Directions for this task ▸ Transcribe the data that follows. Match it character for character.

───── Information given

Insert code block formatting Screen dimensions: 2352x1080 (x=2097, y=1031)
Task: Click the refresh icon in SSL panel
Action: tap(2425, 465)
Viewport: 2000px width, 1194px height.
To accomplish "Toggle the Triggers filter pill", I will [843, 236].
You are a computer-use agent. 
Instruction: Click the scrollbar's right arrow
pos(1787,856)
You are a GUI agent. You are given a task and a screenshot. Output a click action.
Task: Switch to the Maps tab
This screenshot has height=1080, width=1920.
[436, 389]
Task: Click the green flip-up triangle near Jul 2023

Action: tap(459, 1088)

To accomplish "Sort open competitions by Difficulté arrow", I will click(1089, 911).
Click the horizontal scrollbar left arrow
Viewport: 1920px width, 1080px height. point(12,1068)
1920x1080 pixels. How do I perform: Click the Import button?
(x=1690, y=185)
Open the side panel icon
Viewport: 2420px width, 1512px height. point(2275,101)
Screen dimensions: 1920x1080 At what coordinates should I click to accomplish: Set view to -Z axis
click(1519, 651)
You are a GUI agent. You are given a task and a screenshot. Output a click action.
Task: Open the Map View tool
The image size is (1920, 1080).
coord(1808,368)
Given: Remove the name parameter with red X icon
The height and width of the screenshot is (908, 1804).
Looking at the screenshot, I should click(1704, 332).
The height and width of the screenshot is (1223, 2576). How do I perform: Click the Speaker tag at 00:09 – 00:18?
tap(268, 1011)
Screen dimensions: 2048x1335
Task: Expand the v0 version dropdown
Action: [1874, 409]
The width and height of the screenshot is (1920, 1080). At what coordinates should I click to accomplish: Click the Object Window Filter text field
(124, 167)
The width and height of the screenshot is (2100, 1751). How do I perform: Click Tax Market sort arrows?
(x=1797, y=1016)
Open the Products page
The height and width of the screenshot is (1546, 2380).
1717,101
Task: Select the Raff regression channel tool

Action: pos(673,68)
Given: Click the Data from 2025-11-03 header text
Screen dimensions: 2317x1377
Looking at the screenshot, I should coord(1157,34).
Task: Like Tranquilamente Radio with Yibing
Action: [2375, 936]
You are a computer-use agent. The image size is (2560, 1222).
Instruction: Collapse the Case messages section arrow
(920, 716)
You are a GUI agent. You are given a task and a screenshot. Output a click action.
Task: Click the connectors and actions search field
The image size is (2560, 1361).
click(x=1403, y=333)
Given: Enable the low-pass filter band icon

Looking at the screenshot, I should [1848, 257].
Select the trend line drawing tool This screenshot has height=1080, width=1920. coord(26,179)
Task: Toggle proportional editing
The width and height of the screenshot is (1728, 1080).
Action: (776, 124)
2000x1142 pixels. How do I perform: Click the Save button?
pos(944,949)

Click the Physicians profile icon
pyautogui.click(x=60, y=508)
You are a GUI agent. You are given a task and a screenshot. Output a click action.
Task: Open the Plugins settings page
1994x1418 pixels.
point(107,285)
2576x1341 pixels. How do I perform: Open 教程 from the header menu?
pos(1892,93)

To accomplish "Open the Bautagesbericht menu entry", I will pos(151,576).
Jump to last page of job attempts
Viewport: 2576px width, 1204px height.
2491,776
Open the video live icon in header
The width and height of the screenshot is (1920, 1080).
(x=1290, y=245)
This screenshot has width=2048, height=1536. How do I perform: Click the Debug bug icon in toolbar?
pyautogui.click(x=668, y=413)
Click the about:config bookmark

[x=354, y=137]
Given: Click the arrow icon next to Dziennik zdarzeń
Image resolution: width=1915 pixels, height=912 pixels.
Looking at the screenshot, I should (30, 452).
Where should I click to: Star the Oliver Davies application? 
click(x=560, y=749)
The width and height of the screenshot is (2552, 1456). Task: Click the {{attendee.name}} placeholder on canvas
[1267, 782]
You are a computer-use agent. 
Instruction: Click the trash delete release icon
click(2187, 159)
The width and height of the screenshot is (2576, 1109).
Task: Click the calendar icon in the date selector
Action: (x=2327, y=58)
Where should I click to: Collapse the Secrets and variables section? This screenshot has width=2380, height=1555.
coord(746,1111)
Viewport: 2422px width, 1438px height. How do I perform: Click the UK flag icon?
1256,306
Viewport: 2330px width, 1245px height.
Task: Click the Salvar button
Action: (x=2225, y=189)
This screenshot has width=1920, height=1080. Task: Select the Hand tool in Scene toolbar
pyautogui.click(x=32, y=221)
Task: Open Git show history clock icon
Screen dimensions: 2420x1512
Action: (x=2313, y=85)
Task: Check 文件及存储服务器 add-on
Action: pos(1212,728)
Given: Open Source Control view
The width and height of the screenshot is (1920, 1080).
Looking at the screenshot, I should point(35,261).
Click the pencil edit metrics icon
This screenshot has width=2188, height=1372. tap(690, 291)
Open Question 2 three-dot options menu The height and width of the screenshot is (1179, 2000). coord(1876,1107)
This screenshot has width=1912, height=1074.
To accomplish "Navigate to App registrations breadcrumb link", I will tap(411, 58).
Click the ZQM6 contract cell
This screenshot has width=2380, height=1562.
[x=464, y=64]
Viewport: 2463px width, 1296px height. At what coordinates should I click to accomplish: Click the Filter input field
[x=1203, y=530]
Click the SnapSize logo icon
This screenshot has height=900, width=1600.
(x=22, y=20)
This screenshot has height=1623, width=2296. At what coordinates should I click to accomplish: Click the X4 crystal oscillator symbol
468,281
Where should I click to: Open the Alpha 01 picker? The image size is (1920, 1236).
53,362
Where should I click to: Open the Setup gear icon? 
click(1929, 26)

──────────

Answer space ▸
Insert code block formatting Screen dimensions: 2352x1080 (x=2097, y=1031)
Task: Click the refresh icon in SSL panel
Action: tap(2425, 465)
Viewport: 2000px width, 1194px height.
To accomplish "Toggle the Triggers filter pill", I will [843, 236].
You are a computer-use agent. 
Instruction: Click the scrollbar's right arrow
pos(1787,856)
You are a GUI agent. You are given a task and a screenshot. Output a click action.
Task: Switch to the Maps tab
This screenshot has height=1080, width=1920.
[436, 389]
Task: Click the green flip-up triangle near Jul 2023

Action: tap(459, 1088)

To accomplish "Sort open competitions by Difficulté arrow", I will click(1089, 911).
Click the horizontal scrollbar left arrow
Viewport: 1920px width, 1080px height. point(12,1068)
1920x1080 pixels. How do I perform: Click the Import button?
(x=1690, y=185)
Open the side panel icon
Viewport: 2420px width, 1512px height. point(2275,101)
Screen dimensions: 1920x1080 At what coordinates should I click to accomplish: Set view to -Z axis
click(1519, 651)
You are a GUI agent. You are given a task and a screenshot. Output a click action.
Task: Open the Map View tool
The image size is (1920, 1080).
coord(1808,368)
Given: Remove the name parameter with red X icon
The height and width of the screenshot is (908, 1804).
Looking at the screenshot, I should click(1704, 332).
The height and width of the screenshot is (1223, 2576). How do I perform: Click the Speaker tag at 00:09 – 00:18?
tap(268, 1011)
Screen dimensions: 2048x1335
Task: Expand the v0 version dropdown
Action: [1874, 409]
The width and height of the screenshot is (1920, 1080). At what coordinates should I click to accomplish: Click the Object Window Filter text field
(124, 167)
The width and height of the screenshot is (2100, 1751). How do I perform: Click Tax Market sort arrows?
(x=1797, y=1016)
Open the Products page
The height and width of the screenshot is (1546, 2380).
1717,101
Task: Select the Raff regression channel tool

Action: pos(673,68)
Given: Click the Data from 2025-11-03 header text
Screen dimensions: 2317x1377
Looking at the screenshot, I should coord(1157,34).
Task: Like Tranquilamente Radio with Yibing
Action: [2375, 936]
You are a computer-use agent. The image size is (2560, 1222).
Instruction: Collapse the Case messages section arrow
(920, 716)
You are a GUI agent. You are given a task and a screenshot. Output a click action.
Task: Click the connectors and actions search field
The image size is (2560, 1361).
click(x=1403, y=333)
Given: Enable the low-pass filter band icon

Looking at the screenshot, I should [1848, 257].
Select the trend line drawing tool This screenshot has height=1080, width=1920. coord(26,179)
Task: Toggle proportional editing
The width and height of the screenshot is (1728, 1080).
Action: (776, 124)
2000x1142 pixels. How do I perform: Click the Save button?
pos(944,949)

Click the Physicians profile icon
pyautogui.click(x=60, y=508)
You are a GUI agent. You are given a task and a screenshot. Output a click action.
Task: Open the Plugins settings page
1994x1418 pixels.
point(107,285)
2576x1341 pixels. How do I perform: Open 教程 from the header menu?
pos(1892,93)

To accomplish "Open the Bautagesbericht menu entry", I will pos(151,576).
Jump to last page of job attempts
Viewport: 2576px width, 1204px height.
2491,776
Open the video live icon in header
The width and height of the screenshot is (1920, 1080).
(x=1290, y=245)
This screenshot has width=2048, height=1536. How do I perform: Click the Debug bug icon in toolbar?
pyautogui.click(x=668, y=413)
Click the about:config bookmark

[x=354, y=137]
Given: Click the arrow icon next to Dziennik zdarzeń
Image resolution: width=1915 pixels, height=912 pixels.
Looking at the screenshot, I should (30, 452).
Where should I click to: Star the Oliver Davies application? 
click(x=560, y=749)
The width and height of the screenshot is (2552, 1456). Task: Click the {{attendee.name}} placeholder on canvas
[1267, 782]
You are a computer-use agent. 
Instruction: Click the trash delete release icon
click(2187, 159)
The width and height of the screenshot is (2576, 1109).
Task: Click the calendar icon in the date selector
Action: (x=2327, y=58)
Where should I click to: Collapse the Secrets and variables section? This screenshot has width=2380, height=1555.
coord(746,1111)
Viewport: 2422px width, 1438px height. How do I perform: Click the UK flag icon?
1256,306
Viewport: 2330px width, 1245px height.
Task: Click the Salvar button
Action: (x=2225, y=189)
This screenshot has width=1920, height=1080. Task: Select the Hand tool in Scene toolbar
pyautogui.click(x=32, y=221)
Task: Open Git show history clock icon
Screen dimensions: 2420x1512
Action: (x=2313, y=85)
Task: Check 文件及存储服务器 add-on
Action: pos(1212,728)
Given: Open Source Control view
The width and height of the screenshot is (1920, 1080).
Looking at the screenshot, I should point(35,261).
Click the pencil edit metrics icon
This screenshot has width=2188, height=1372. tap(690, 291)
Open Question 2 three-dot options menu The height and width of the screenshot is (1179, 2000). coord(1876,1107)
This screenshot has width=1912, height=1074.
To accomplish "Navigate to App registrations breadcrumb link", I will tap(411, 58).
Click the ZQM6 contract cell
This screenshot has width=2380, height=1562.
[x=464, y=64]
Viewport: 2463px width, 1296px height. At what coordinates should I click to accomplish: Click the Filter input field
[x=1203, y=530]
Click the SnapSize logo icon
This screenshot has height=900, width=1600.
(x=22, y=20)
This screenshot has height=1623, width=2296. At what coordinates should I click to accomplish: Click the X4 crystal oscillator symbol
468,281
Where should I click to: Open the Alpha 01 picker? The image size is (1920, 1236).
53,362
Where should I click to: Open the Setup gear icon? 
click(1929, 26)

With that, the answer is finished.